FOCUS POLL: Americans on AI, In Their Own Words
Artificial intelligence is reshaping American life faster than most people feel prepared for, and public opinion is still catching up. Slingshot Strategies’ new “focus poll”—combining the depth of a focus group with the scale of a national poll—takes the temperature on where Americans stand on AI. The results reveal how they feel about AI broadly, which companies and tools they trust (or don’t trust) and why, what about the technology scares and excites them most, and what they think about AI's expanding role in war and the economy.
Read the full memo here.
Conventional polling registers public opinion as a show of hands. The “focus poll” methodology captures the voices behind them. For this survey, fielded from March 23 to April 3, 2026, 1,087 U.S. adults were prompted with open-ended audio questions about AI, with their responses captured by microphone. These responses were then transcribed, categorized, and analyzed. This approach breaks down broad sentiment and expands understanding of it. Through in-depth, verbal responses, we see the language respondents reach for on their own — the concerns, comparisons, contradictions, and ambivalences that a multiple-choice question would flatten into a single data point, and crucially, the issues, stories, opinions, and feelings they raise without being led.

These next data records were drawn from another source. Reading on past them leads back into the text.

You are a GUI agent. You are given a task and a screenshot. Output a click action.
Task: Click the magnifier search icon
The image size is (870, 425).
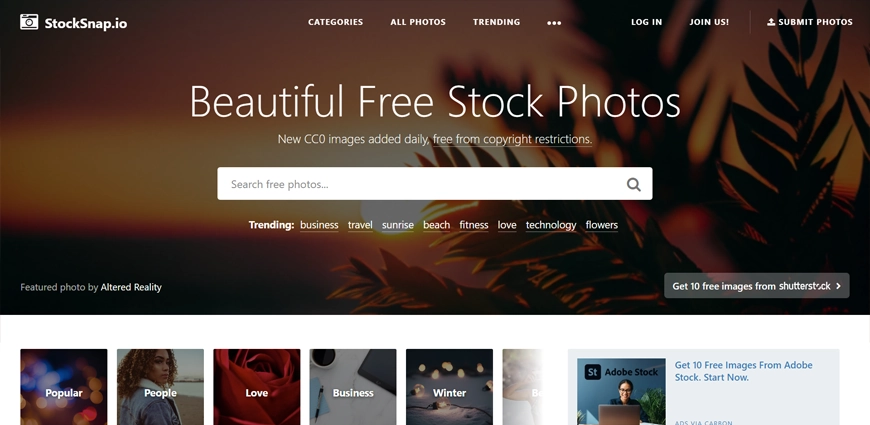(x=634, y=184)
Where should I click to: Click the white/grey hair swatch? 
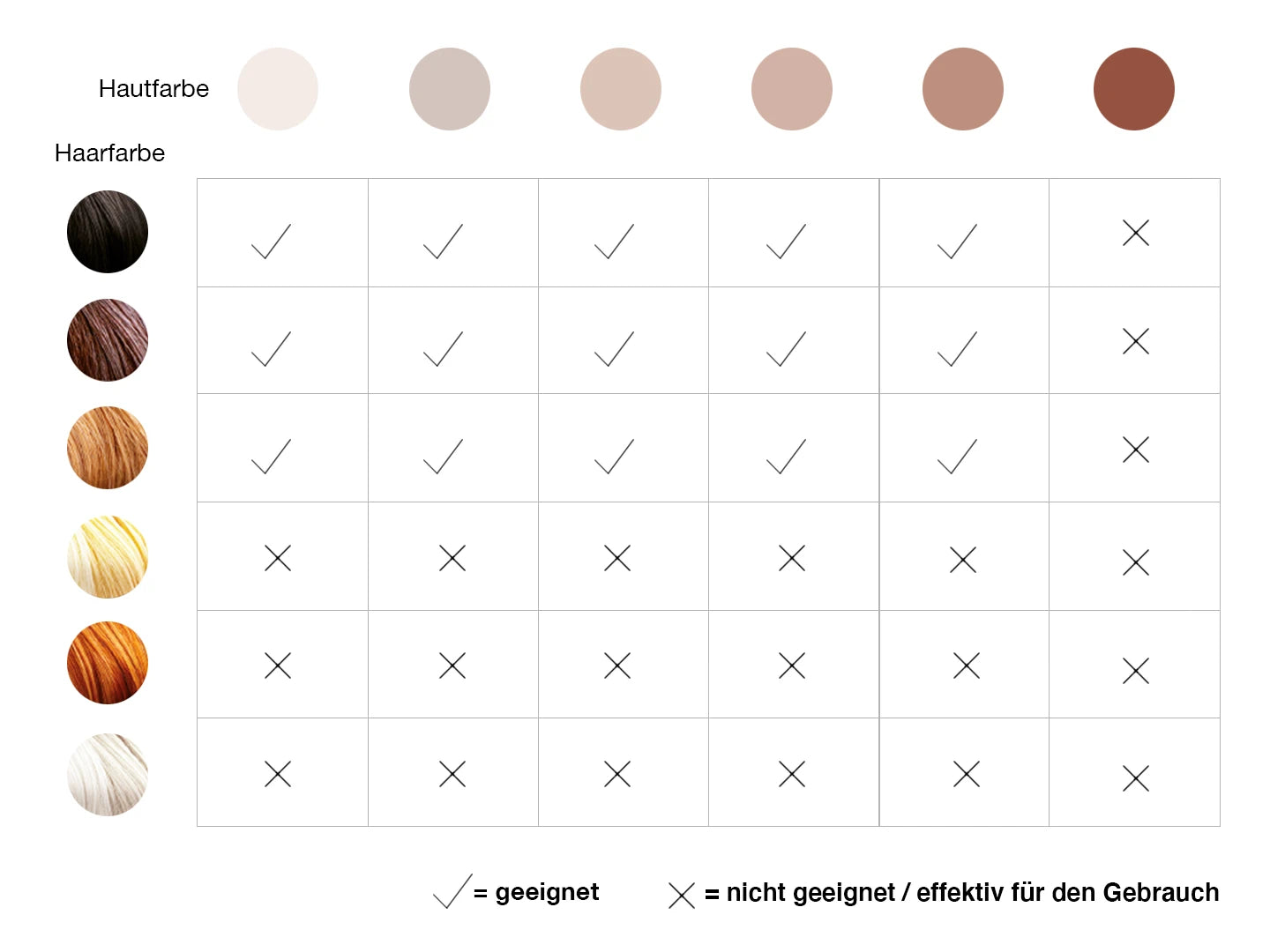108,774
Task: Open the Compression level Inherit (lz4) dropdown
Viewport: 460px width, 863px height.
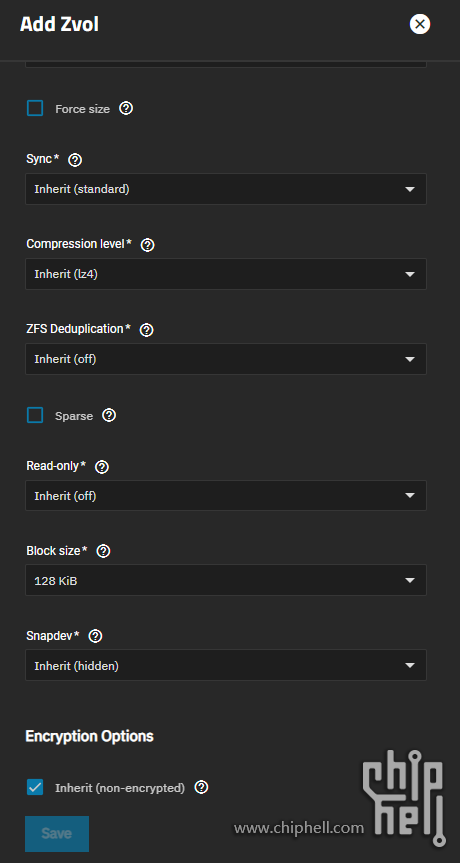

“Too much polling feels and sounds the same, it produces undifferentiated results too often, and the findings have become less and less interesting,” said Slingshot Strategies Founding Partner Evan Roth Smith. “So we’re going back to basics: let people speak in their own words, at whatever length they want, on the topics they’re actually thinking about, at scale. The result is the nuance and granularity of a focus group married to the analytical robustness and statistical significance of a poll.”
“On a fast-developing issue like AI, no multiple-choice question or pollster-crafted test is going to provide actual insights into what people are feeling in their own lives. As you’ll see, what respondents tell us in this focus poll is far more interesting, and often more surprising, than anything we could have elicited using a traditional approach.”
KEY FINDINGS
Americans are using AI and see its potential, but concern is widespread. 33%, a plurality, fall in the "concerned but mixed" camp. The most common worries: lack of regulation, job loss, and the erosion of truth through misinformation and deepfakes. A few respondents independently noted that even the builders of AI themselves don't seem to feel in control.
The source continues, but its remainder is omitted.